** What the exercise asks **
Figure out how many lines of the material below contain the word "ribbon". Answer with the number only.

** Data provided **
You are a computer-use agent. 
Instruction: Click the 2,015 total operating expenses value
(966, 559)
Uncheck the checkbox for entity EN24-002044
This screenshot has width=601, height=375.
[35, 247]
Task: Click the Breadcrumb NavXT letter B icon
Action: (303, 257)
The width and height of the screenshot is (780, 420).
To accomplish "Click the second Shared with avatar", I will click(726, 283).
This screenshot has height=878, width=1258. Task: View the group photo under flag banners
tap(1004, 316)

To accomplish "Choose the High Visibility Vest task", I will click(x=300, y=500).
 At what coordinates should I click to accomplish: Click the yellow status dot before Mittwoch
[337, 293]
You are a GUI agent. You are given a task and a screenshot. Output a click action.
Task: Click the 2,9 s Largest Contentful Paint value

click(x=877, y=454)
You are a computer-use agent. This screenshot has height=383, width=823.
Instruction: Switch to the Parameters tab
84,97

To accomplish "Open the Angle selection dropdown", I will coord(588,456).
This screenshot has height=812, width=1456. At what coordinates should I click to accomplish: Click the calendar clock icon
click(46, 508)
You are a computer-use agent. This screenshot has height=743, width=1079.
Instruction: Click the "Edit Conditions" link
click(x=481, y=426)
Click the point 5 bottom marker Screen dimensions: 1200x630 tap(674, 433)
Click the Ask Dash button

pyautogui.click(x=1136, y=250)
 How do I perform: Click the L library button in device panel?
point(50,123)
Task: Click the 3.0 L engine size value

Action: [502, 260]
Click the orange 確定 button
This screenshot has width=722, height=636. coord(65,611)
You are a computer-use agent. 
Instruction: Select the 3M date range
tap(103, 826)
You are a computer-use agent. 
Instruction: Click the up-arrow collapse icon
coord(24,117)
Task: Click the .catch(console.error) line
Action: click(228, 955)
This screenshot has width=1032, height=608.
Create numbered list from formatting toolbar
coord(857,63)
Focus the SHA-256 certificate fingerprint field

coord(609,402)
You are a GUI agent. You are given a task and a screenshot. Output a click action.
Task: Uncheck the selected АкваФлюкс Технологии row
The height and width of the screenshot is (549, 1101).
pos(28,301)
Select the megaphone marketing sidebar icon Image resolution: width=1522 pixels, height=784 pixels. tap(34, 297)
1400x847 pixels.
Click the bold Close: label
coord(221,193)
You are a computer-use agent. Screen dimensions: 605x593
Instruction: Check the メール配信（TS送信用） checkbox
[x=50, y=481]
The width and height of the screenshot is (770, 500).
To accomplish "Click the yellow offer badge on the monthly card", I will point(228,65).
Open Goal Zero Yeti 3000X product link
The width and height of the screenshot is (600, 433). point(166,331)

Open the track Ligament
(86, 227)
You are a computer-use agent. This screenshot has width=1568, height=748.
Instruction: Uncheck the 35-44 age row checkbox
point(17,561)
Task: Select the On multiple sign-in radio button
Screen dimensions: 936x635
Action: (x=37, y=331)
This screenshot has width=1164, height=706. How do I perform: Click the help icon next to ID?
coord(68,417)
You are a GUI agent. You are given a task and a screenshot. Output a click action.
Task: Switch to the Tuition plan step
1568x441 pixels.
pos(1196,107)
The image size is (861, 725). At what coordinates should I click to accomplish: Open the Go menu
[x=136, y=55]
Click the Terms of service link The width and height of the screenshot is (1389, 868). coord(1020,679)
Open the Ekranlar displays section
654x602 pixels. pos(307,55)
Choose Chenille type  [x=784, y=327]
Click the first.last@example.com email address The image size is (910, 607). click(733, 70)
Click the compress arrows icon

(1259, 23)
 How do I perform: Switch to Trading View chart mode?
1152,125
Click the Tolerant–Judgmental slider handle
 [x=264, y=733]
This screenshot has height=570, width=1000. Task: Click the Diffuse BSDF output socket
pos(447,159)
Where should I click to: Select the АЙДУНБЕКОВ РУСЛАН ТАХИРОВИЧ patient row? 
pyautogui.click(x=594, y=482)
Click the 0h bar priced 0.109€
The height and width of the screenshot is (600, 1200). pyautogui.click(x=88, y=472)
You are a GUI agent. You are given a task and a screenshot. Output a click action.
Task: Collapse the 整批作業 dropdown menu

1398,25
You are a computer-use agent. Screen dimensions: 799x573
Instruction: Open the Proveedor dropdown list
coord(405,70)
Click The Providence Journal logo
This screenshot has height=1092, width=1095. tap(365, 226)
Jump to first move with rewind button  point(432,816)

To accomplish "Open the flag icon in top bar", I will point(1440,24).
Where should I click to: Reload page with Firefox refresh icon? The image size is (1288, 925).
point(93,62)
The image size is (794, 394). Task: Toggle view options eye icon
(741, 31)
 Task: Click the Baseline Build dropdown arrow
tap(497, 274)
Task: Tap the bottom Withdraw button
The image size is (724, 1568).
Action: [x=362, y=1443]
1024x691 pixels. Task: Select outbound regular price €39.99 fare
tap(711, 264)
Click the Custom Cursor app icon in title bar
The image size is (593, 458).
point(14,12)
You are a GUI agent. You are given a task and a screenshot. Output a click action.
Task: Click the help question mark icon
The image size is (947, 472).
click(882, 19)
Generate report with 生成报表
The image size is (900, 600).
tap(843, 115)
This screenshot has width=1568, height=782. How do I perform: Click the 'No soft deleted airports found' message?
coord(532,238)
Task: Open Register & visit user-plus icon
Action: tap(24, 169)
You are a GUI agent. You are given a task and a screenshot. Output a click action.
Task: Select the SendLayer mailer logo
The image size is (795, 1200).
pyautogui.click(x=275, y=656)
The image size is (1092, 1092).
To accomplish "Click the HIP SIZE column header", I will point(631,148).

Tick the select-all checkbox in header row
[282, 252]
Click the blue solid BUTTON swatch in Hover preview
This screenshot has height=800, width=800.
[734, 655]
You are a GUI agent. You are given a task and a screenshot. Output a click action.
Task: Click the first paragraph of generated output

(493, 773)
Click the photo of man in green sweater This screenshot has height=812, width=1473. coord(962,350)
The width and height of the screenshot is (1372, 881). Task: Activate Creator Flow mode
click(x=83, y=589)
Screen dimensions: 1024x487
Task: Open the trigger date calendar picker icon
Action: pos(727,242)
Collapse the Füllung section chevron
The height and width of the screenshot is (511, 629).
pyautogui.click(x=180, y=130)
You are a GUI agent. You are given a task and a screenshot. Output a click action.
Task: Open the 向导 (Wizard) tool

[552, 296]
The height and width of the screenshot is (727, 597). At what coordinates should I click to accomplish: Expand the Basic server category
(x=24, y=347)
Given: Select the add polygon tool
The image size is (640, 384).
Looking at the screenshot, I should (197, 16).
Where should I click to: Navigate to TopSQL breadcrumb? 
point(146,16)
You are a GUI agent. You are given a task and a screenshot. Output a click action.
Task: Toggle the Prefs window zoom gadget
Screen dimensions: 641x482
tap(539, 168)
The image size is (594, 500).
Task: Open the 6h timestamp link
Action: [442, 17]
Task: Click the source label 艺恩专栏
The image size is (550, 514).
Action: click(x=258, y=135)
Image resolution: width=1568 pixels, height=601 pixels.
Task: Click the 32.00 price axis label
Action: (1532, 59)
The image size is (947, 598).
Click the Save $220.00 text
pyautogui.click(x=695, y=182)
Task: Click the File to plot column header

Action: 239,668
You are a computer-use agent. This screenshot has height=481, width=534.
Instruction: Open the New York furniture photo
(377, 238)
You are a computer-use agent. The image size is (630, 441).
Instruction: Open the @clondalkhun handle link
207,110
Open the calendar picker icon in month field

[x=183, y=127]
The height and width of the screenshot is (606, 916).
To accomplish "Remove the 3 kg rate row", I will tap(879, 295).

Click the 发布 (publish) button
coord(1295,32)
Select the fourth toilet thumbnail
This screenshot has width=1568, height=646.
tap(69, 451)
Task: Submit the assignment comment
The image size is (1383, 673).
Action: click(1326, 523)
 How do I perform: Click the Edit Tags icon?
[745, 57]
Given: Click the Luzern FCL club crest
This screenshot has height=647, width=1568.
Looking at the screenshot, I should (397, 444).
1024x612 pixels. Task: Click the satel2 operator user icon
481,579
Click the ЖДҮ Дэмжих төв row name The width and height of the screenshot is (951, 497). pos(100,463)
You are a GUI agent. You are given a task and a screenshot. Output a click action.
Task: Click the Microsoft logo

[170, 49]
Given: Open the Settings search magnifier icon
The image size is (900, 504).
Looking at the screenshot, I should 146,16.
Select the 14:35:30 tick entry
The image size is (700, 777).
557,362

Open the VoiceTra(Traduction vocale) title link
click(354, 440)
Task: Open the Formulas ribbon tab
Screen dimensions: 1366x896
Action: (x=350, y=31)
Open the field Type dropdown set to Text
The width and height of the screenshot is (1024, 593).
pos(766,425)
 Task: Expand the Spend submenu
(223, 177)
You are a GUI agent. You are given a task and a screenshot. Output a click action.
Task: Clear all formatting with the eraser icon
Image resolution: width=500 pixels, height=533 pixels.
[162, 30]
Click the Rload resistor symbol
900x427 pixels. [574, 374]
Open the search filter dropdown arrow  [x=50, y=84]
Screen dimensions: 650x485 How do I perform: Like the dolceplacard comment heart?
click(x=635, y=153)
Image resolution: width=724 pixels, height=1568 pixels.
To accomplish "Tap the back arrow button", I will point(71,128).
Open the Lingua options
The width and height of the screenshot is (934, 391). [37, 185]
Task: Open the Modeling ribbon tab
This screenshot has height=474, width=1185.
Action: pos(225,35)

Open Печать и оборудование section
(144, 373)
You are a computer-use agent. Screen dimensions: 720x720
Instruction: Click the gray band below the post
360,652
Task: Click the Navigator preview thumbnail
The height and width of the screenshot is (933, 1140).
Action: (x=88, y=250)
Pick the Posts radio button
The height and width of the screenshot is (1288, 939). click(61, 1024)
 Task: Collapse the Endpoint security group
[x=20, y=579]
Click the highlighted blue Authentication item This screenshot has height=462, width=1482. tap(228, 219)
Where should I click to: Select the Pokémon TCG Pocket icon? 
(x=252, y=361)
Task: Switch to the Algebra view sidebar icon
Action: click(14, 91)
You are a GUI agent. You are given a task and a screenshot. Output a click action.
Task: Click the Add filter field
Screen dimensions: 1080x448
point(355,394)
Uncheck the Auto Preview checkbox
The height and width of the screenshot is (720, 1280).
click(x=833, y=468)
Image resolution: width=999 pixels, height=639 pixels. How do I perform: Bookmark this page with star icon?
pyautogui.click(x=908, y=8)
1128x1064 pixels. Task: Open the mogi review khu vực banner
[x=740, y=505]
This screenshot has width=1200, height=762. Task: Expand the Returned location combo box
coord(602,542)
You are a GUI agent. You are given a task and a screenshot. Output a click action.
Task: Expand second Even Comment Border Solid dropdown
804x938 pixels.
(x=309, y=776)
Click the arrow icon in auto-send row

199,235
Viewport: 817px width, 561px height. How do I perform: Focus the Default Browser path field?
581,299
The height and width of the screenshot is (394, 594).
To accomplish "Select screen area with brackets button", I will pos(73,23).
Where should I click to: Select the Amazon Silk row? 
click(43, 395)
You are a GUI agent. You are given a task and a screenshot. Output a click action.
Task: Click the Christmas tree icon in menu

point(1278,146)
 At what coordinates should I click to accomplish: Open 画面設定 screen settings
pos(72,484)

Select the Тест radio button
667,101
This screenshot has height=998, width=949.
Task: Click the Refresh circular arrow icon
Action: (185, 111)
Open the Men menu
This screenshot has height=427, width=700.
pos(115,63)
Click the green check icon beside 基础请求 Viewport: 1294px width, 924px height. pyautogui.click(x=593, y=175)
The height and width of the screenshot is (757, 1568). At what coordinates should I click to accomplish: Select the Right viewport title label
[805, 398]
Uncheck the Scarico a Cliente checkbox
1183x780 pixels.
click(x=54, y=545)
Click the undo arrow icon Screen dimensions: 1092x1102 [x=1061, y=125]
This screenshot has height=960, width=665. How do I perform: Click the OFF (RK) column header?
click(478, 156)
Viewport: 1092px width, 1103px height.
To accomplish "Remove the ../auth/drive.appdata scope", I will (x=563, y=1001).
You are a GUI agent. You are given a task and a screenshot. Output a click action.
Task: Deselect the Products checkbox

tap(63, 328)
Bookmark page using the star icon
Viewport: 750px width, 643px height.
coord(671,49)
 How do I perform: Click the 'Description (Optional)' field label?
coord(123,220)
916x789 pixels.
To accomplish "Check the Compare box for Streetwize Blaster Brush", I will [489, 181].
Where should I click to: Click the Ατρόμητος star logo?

** Solution below **
2